会場へ足を運んでくださった皆さま、作品をご覧いただいた皆さま、本当にありがとうございました。
個展後はしばらくブログの更新も止まっていましたが、現在は病気の治療を続けながら生活しています。
そのため展示活動についてはしばらくお休みする予定ですが、治療は順調に進み、体調も少しずつ回復に向かっています。
以前と同じペースで活動することはまだ難しいものの、作品について考えたり、新しい構想を練ったりする時間を持てるようになってきました。
この数か月間は、私にとって立ち止まることを余儀なくされた時間でもありました。
しかし同時に、それはこれまで見過ごしていたことに目を向ける時間でもありました。
体調を崩したことで、自分のエネルギーや時間には限りがあることを改めて実感しました。その一方で、これから何を作りたいのか、どのような作品を残したいのかを、これまでになく深く考える機会にもなりました。
これまで私は、糸という素材が生み出す色彩や構造、そして知覚の変化そのものに強く関心を持ち、それらを探求してきました。その関心は今も変わっていません。

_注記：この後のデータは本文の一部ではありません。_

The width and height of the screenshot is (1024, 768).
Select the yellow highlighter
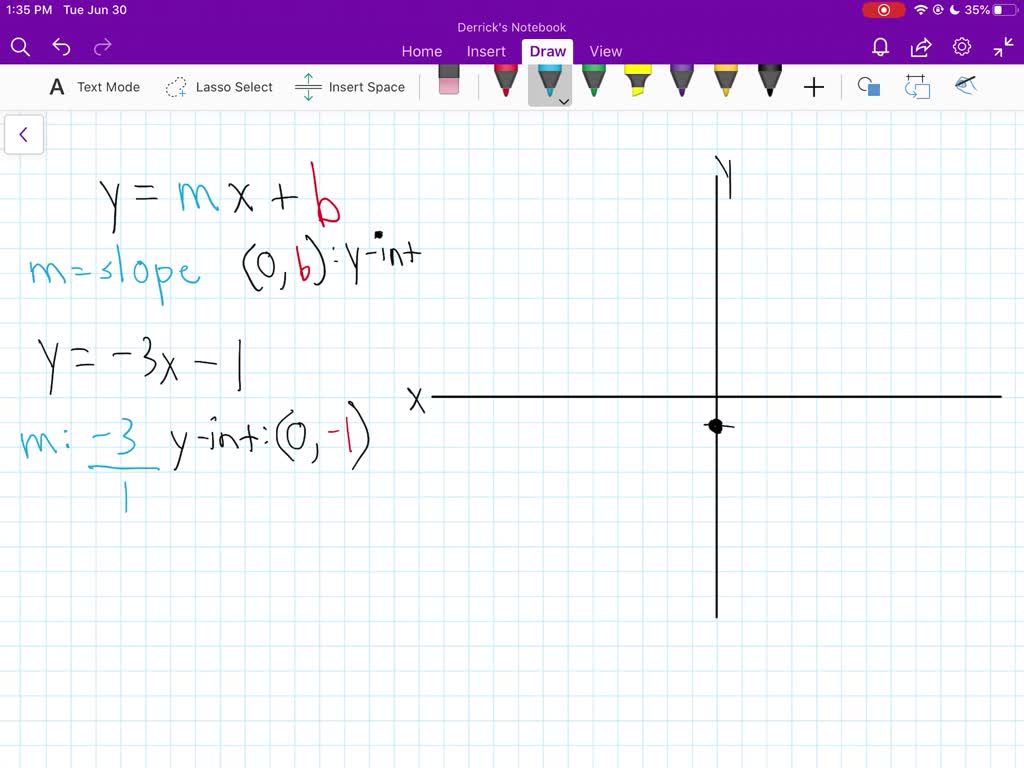tap(637, 84)
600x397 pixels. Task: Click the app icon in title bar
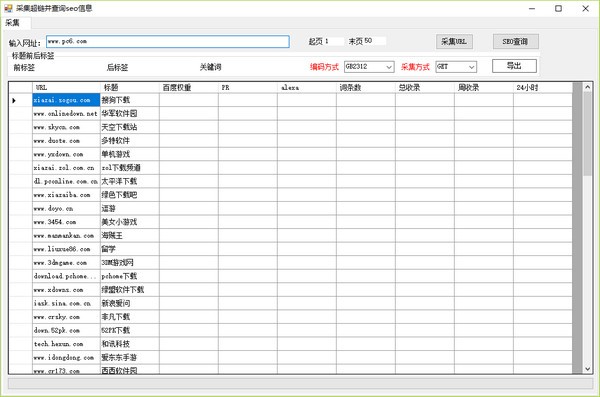tap(8, 8)
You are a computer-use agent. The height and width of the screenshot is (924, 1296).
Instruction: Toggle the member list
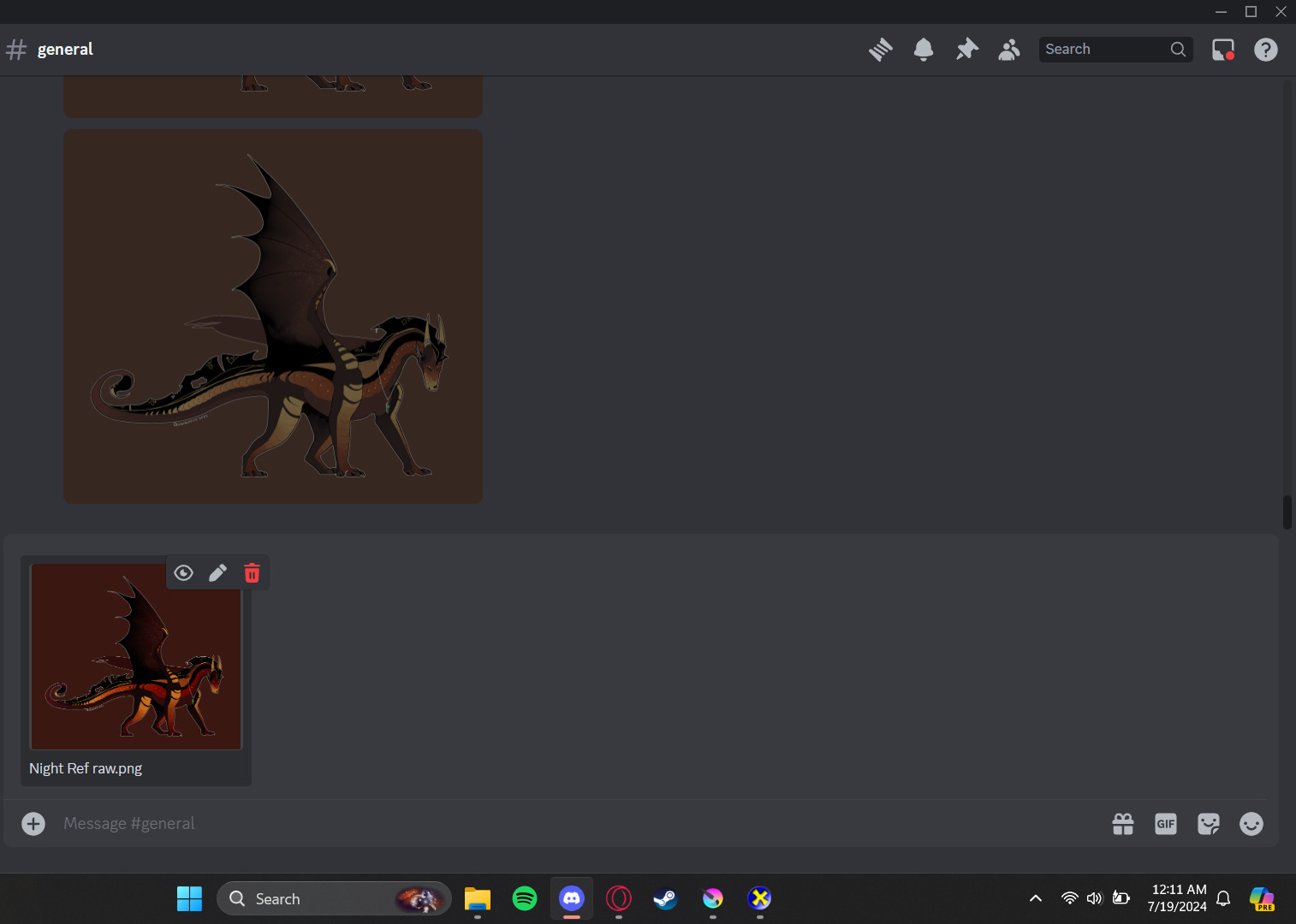click(1009, 50)
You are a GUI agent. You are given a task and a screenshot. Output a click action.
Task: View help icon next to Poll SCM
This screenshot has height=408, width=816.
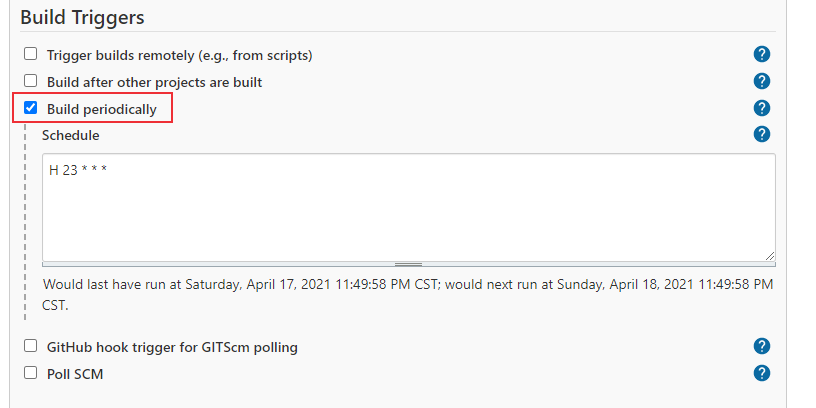761,373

一方で最近は、それまでたどり着くことのできなかった場所まで思索が深まったように感じています。
人生の中で経験した出来事や記憶、自分自身の内面により深く向き合うようになり、それらをどのように作品として残していくのかを以前にも増して考えるようになりました。
そのため現在は、一つひとつの作品のコンセプトについてより丁寧に向き合い、同じ構造を繰り返す作品だけではなく、それぞれが固有の物語や意味を持つ作品を作りたいという思いが強くなっています。
こうした変化は、今の私にとって大切な創作の原動力になっています。
最近は、これまでの技法に更に新しい技法をミックスした新しい表現による新シリーズや、巨大なソフトスカルプチャー、そしてより大きなスケールのインスタレーション作品についても構想を進めています。
私の作品は、一点ごとに多くの工程と時間を必要とします。新しいシリーズや大型作品となればなおさらです。
そのため今は、焦って以前のペースに戻ることよりも、次の数年を見据えてじっくり制作に向き合うことを大切にしたいと思っています。
2028年頃には、新しい作品群による個展を開催することをひとつの目標にしています。
それは復帰のための個展というよりも、この数年間で考え続けてきたことや、新たに生まれた作品たちを発表する場にしたいと考えています。
この休養期間は活動の中断ではなく、私にとっては新しいスタートのための準備期間です。
展示という形ではしばらくお会いできないかもしれませんが、制作は続いています。
また新しい作品をお見せできる日を楽しみにしながら、一歩ずつ前へ進んでいきたいと思います。
今後ともどうぞよろしくお願いいたします。